Search code examples
pythonscrapypython-requestsscrapy-shell

Scrapy extracting <li> with span inside


I'm trying to extract the text from this html structure:

<div class="col-6 col-lg-3">
    <span class="font-weight-bold">List of Birds</span>
        <ul class="bird-forms">
            <li>Crow <span class="color">Black</span></li>
            <li>Peacock <span class="color">Multicolored</span></li>
            <li>Dove <span class="color">Multicolored</span></li>
            <li>Sparrow <span class="color">Brown</span></li>
            <li>Goose <span class="color">Multicolored</span></li>
            <li>Ostrich <span class="color">Multicolored</span></li>
        </ul>
</div>

Using scrapy shell: response.css('ul.bird-forms li ::text').extract()

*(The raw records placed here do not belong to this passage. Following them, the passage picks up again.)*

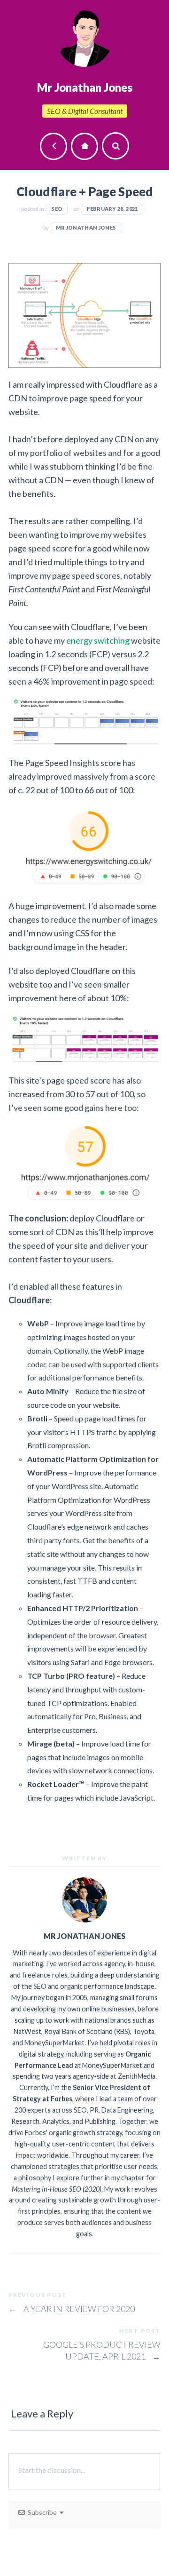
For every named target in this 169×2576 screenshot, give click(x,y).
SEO (56, 209)
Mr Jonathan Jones (86, 227)
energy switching (98, 640)
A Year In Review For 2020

I want to the result to look like this:

['Crow Black', 
 'Peacock Multicolored',
 'Dove Multicolored', 
 'Sparrow Brown', 
 'Goose Multicolored',
 'Ostrich Multicolored']

Instead of this:

['Crow',
 'Black', 
 'Peacock',
 'Multicolored', 
 'Dove', 
 'Multicolored', 
 'Sparrow', 
 'Brown',
 'Goose', 
 'Multicolored',
 'Ostrich', 
 'Multicolored']

Solution

  • Simply use XPath string():

    birds = []
    for li in response.xpath('//ul[@class="bird-forms"]/li'):
        bird = li.xpath('string(.)').get()
        birds.append(bird)